On relève parmi ces cas une forte proportion de jeunes femmes et mères de jeunes enfants

D’aucuns vous diront que l’on tue aussi les hommes. Vrai. Toutefois, ce qui est spécifique, est la cible, la recrudescence, les conséquences, et surtout la modification du paradigme social que cela traduit. Ces meurtres se distinguent de manière générale par la brutalité, et même la cruauté avec laquelle ils sont exécutés. Quelle que soit la nature des armes utilisées, armes blanches, coups, armes à feu, on aboutit au sommet de la violence. Le féminicide a toujours un relent de violence machiste, il en est la conséquence logique. A notre connaissance on n’enregistre pas de cas de mort de féminisme, idéologie qui préconise l’amélioration et l’extension du rôle et des droits des femmes dans la société. Les morts causées par le machisme, doctrine qui prône la domination de l’homme sur la femme et les vertus masculines sont connues. C’est un fait établi : le machisme tue. La domination absolue ne peut susciter que de la violence. De la violence naît le crime.  C’est une lapalissade que nous vivons quotidiennement.

Enumérons quelques conséquences  directes ou secondaires du féminicide au Cameroun et ailleurs si rien n’est fait : la banalisation du phénomène, la peur dans la société, la défiance, la méfiance permanente vis à vis des hommes, la non productivité des victimes potentielles , la perte des savoirs dans la société, le sous-développement avec son corollaire la pauvreté, l’autoritarisme,  l’injustice, la corruption, le laxisme des services chargés de la protection des droits humains et en particulier ceux de la femme, le manque d’engagement des acteurs sociaux, le pilatisme (attitude de Ponce Pilate) des gouvernants, le relâchement et l’inversement de l’échelle des valeurs morales sinon l’apparition de nouveaux paradigmes dans une société sans règle.

Qui donc est concerné par les féminicides au Cameroun et qui peut faire quoi ? Toutes les composantes de notre société sont concernées.

L’Etat, dont le Chef est signataire de différentes conventions et instruments juridiques sur les droits humains particulièrement de la Convention sur l’Elimination de toutes les formes de violences à l’égard des femmes (CEDEF), Déclaration et Programme d’action de Beijing,  Protocole à la Charte africaine des droits de l’homme et des peuples relatif aux droits des femmes (Protocole de Maputo) donne les grandes orientations en matière de politique générale.

Le Gouvernement, doit prendre position, formuler et mettre en place des stratégies efficaces à travers des programmes capables d’atteindre toutes les couches de la société et solliciter leur adhésion de toutes les parties prenantes pour sensibiliser les populations sur la gravité du phénomène et sur son impact social, économique, politique.

Le système judiciaire doit être indépendant et appliquer des sanctions claires et équitables et non une justice à vitesse variable.

Les élus nationaux et locaux devraient voter des budgets genre sensibles pour financer des actions sur le terrain, le suivi et leur évaluation.
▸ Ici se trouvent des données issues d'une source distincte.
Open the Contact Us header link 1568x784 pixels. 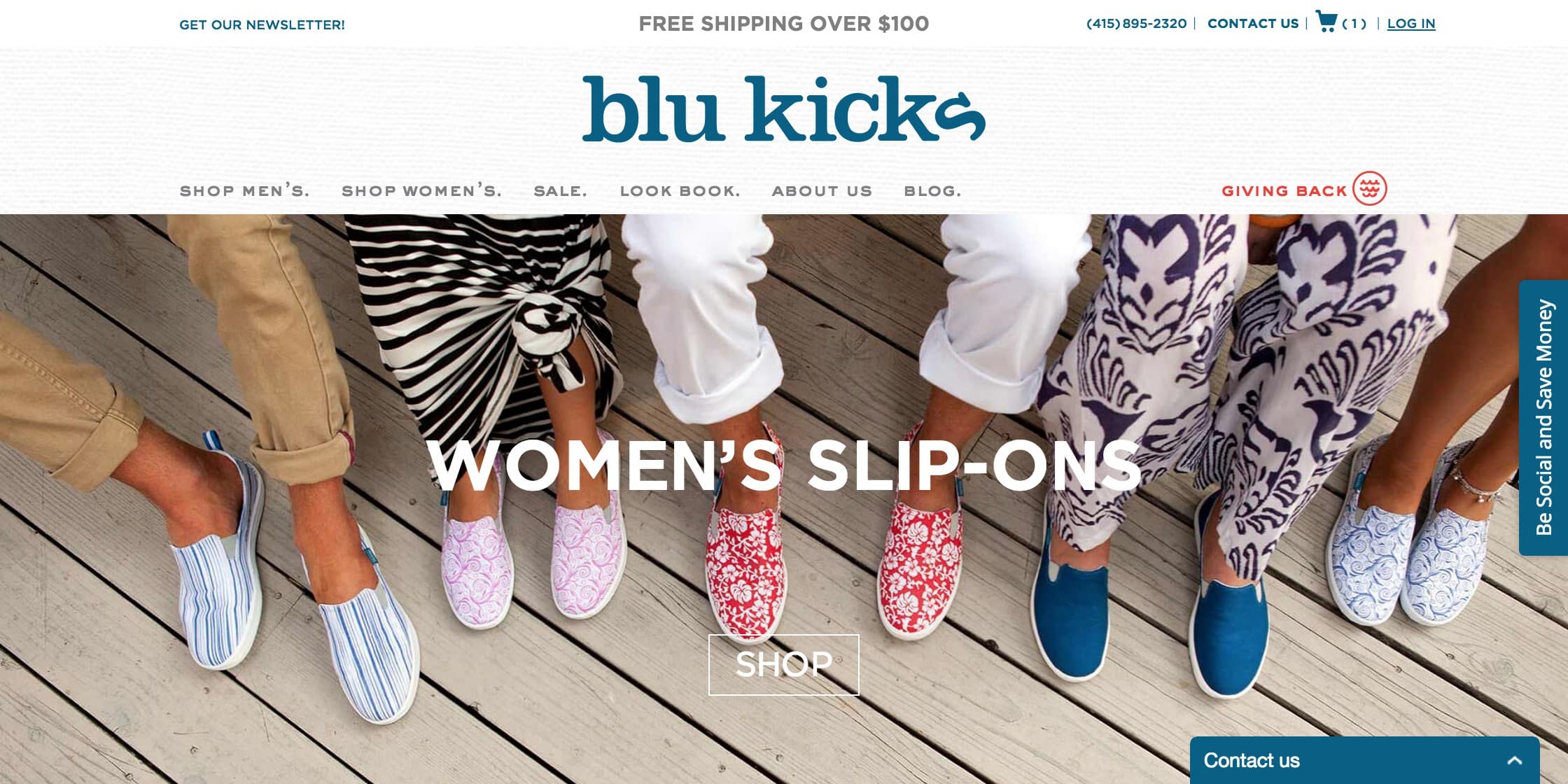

Les autres parties prenantes que sont La société civile devrait initier des actions efficaces dont les plaidoyers, et bénéficier de formations spécifiques (formations de formateurs) à retransmettre à toutes les communautés organisées (forces de l’ordre Les communautés religieuses, les médias, les familles, leaders d’opinion, femmes et hommes).

Divers médias et articles, ont souligné une litanie d’actions attendues du chef de l’Etat lui-même, et du Gouvernement à court et à moyen terme. Tout en restant solidaires de toutes les propositions faites pour épargner notre société de tant de maux engendrés, nous, femmes et hommes du Cameroun, attendons déjà un geste, une prise de position dans une déclaration publique du Gouvernement dénonçant les féminicides au Cameroun, des mesures urgentes pour la protection des victimes potentielles du féminicide et des suites traitées avec diligence des cas en cours. En attendant une révision du code pénal, autoriser la société civile plus spécifiquement les associations et organisations qui œuvrent pour les droits de la femme de se constituer partie civile lors des procès sur les violences basées sur le genre et en particulier les féminicides.